→ TASK DIRECTIONS: Return each line of the records that contains the word "Viewport", copied in full.

━━━ DATASET

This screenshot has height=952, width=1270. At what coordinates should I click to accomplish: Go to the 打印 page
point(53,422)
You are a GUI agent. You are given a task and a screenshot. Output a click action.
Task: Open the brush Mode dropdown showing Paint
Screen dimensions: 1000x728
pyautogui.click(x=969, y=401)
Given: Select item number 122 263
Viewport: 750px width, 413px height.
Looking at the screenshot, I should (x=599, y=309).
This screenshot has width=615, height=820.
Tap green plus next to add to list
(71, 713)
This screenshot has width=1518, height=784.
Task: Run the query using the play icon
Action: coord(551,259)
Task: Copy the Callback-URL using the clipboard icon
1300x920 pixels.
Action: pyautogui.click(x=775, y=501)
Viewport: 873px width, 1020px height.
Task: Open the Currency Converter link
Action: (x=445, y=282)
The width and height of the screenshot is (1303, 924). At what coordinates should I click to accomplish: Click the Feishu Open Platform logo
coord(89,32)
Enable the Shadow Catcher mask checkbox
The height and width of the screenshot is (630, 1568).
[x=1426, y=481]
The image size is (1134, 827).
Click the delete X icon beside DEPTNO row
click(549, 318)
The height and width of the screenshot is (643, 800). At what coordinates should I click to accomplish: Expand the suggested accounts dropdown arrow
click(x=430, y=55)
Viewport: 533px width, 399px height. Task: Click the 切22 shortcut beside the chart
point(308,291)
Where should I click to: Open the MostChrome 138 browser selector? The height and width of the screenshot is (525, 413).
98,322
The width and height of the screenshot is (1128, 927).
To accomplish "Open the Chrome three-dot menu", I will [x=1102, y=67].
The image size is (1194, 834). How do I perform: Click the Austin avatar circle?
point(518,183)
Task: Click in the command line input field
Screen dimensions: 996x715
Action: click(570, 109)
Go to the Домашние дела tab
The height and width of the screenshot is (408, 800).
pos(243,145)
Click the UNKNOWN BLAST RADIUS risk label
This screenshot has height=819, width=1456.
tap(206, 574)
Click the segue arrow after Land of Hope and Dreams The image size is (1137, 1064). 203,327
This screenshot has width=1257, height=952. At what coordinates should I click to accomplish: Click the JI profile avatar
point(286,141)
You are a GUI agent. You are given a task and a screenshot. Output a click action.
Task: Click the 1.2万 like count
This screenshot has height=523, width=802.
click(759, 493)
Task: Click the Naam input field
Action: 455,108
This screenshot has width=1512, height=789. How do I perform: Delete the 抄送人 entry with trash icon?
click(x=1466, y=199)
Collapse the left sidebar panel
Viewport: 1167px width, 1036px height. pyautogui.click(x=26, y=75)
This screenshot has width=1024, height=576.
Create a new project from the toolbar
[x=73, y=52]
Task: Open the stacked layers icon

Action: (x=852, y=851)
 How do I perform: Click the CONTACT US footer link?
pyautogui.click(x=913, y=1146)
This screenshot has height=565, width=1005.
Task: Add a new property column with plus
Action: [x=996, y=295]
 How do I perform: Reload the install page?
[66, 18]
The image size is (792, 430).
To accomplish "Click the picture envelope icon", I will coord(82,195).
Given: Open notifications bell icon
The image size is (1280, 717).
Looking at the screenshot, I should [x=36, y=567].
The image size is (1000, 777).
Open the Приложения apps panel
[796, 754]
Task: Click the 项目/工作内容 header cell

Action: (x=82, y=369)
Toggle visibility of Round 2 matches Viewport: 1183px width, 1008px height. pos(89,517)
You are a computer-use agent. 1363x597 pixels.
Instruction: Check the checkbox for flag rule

━━━━━━

→ TASK RESPONSE:
Viewport: 750px width, 413px height.
Viewport: 873px width, 1020px height.
Viewport: 533px width, 399px height. Task: Click the 切22 shortcut beside the chart
Viewport: 1167px width, 1036px height. pyautogui.click(x=26, y=75)
Toggle visibility of Round 2 matches Viewport: 1183px width, 1008px height. pos(89,517)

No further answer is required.